++++ EXCERPT

Meegan et al v. Brown et al
Filing
25
DECISION AND ORDER GRANTING Bryon Brown and the City of Buffalo's 13 Motion to Dismiss; GRANTING Nils Olsen and the Buffalo Fiscal Stability Authority's 17 Motion to Dismiss; DISMISSING sua sponte the claims against Andrew Cuomo and New York State; DIRECTING the Clerk of the Court to close this case. Signed by William M. Skretny, Chief Judge U.S.D.C. on 5/20/2012. (MEAL)
UNITED STATES DISTRICT COURT
WESTERN DISTRICT OF NEW YORK
ROBERT P. MEEGAN, JR., individually and as
President of the Buffalo Police Benevolent
Association, and the BUFFALO POLICE
BENEVOLENT ASSOCIATION,
Plaintiffs,
v.
DECISION AND ORDER
11-CV-621S
BRYON W. BROWN, as Mayor of the City of
Buffalo, CITY OF BUFFALO, BUFFALO FISCAL
STABILITY AUTHORITY, NILS OLSEN, as
Chairman of the Buffalo Fiscal Stability Authority,
ANDREW M. CUOMO, as Governor of the State of
New York, STATE OF NEW YORK,
Defendants.
1.
This action once again concerns the much-litigated Wage Freeze Resolution
(“Wage Freeze” or “Freeze”) enacted by the Buffalo Fiscal Stability Authority (“BFSA”).
The background of the Freeze has been well-documented by this Court, the Second
Circuit, and the courts of New York State. To summarize, on July 3, 2003, the New York
State Legislature, through the Buffalo Fiscal Stability Authority Act (“Act”), created the
Control Board to stabilize and improve the City of Buffalo’s failing financial health. One of
the powers the legislature vested in the Control Board was the discretion to freeze wages.
On April 21, 2004, the Control Board exercised that discretion and enacted the Wage
Freeze, which, for purposes of this case, had the effect of eliminating contractual salary
increases that Plaintiffs had negotiated with the City of Buffalo.

++++++++

__STATED EXERCISE__: Can you reproduce the part of the court decision starting with "On April 21, 2004, the" and going on through "City of Buffalo."? The listing is separate material and has no connection to the court decision.

++++ DATASET EXTRACT

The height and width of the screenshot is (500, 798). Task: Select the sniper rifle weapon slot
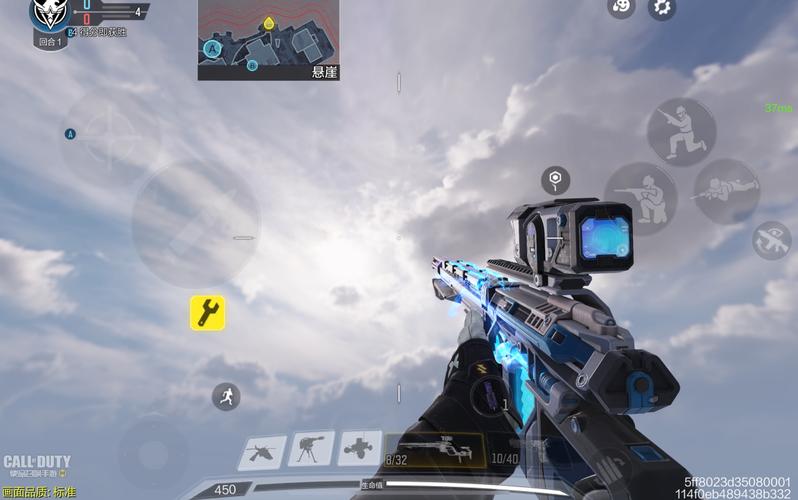(435, 450)
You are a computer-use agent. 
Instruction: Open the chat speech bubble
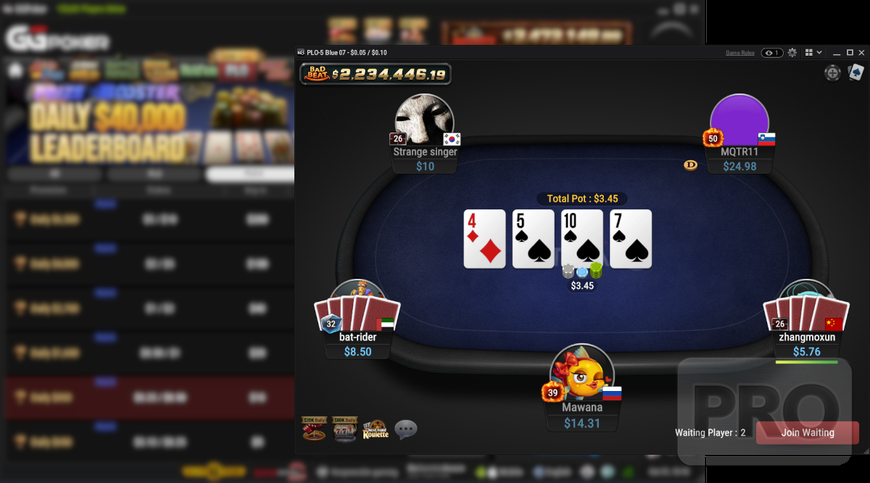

++++++++

__WORKED SOLUTION__:
On April 21, 2004, the Control Board exercised that discretion and enacted the Wage
Freeze, which, for purposes of this case, had the effect of eliminating contractual salary
increases that Plaintiffs had negotiated with the City of Buffalo.